--- WORK TO BE COMPLETED ---
Look through the lines below and extract any with the word "will".

--- SUPPLIED RECORDS ---
■ ■ ■ ■ ■

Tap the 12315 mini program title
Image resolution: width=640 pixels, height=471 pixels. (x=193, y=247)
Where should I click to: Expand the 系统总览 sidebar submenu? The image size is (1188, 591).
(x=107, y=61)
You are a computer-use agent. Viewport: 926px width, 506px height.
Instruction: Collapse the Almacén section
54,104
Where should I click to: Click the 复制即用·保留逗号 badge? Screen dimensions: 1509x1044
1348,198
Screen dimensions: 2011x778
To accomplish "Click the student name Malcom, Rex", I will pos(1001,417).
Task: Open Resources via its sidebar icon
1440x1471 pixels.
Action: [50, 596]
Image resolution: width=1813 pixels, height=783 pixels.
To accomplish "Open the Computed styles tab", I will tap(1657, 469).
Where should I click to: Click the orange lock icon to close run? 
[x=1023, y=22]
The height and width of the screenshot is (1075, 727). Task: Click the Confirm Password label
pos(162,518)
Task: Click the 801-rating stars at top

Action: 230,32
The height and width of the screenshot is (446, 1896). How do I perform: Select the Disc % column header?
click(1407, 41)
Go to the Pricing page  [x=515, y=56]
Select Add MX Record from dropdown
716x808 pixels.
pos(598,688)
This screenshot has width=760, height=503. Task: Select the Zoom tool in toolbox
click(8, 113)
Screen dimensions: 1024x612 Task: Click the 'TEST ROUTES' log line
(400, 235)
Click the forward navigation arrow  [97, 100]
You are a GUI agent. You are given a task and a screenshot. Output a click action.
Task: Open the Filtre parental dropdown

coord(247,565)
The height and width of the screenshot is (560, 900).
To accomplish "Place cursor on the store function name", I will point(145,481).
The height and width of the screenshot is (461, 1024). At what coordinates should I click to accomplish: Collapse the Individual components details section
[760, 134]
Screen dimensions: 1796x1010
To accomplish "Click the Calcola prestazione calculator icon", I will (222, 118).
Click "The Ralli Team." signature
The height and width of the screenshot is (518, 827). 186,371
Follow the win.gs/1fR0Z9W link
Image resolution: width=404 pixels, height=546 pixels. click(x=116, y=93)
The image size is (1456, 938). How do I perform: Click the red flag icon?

■ ■ ■ ■ ■

--- SOLUTION TO THIS TASK ---
To accomplish "Click the student name Malcom, Rex", I will pos(1001,417).
To accomplish "Open the Computed styles tab", I will tap(1657, 469).
To accomplish "Place cursor on the store function name", I will point(145,481).
To accomplish "Click the Calcola prestazione calculator icon", I will (222, 118).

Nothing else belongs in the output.